-- Begin Records shown --
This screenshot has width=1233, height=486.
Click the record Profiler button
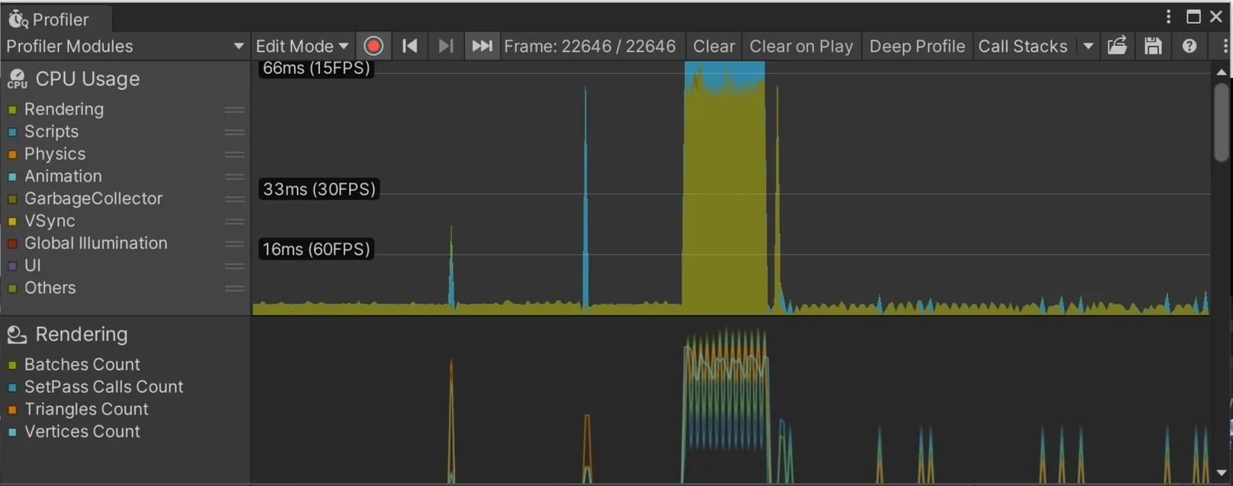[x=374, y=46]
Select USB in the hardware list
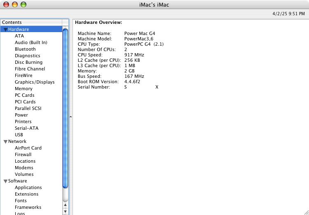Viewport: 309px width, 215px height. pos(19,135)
-- End Records shown --
-- Begin Records shown --
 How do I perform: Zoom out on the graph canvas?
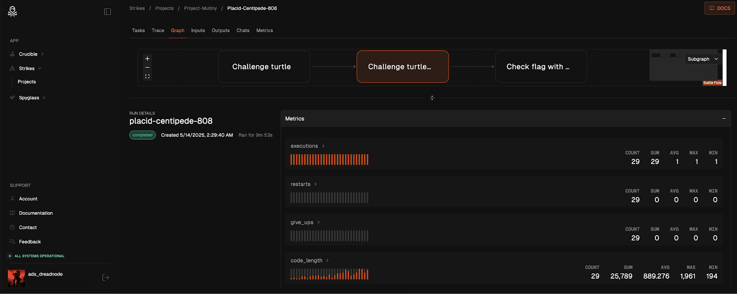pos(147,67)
-- End Records shown --
-- Begin Records shown --
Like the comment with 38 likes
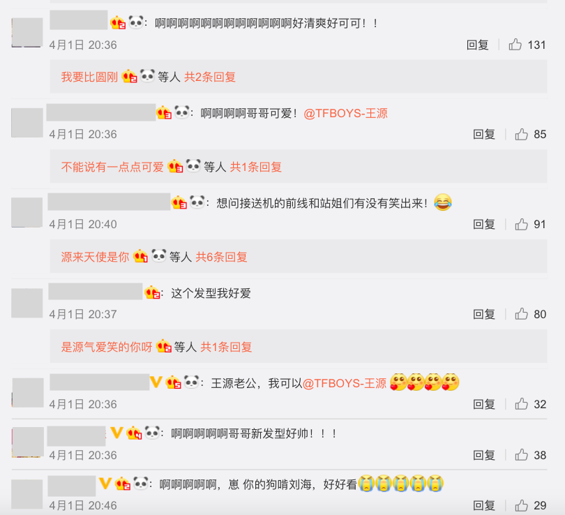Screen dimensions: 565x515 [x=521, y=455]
-- End Records shown --
• Written instruction: Reproduce the items starting at the line containing "This screenshot has width=1233, height=486." and ending at the line containing "Viewport: 309px width, 215px", substituting "device list" for "hardware list" and leaving all else unchanged. Omit the pictures from your answer.

• Worked solution:
This screenshot has width=1233, height=486.
Click the record Profiler button
[x=374, y=46]
Select USB in the device list
Viewport: 309px width, 215px height. pos(19,135)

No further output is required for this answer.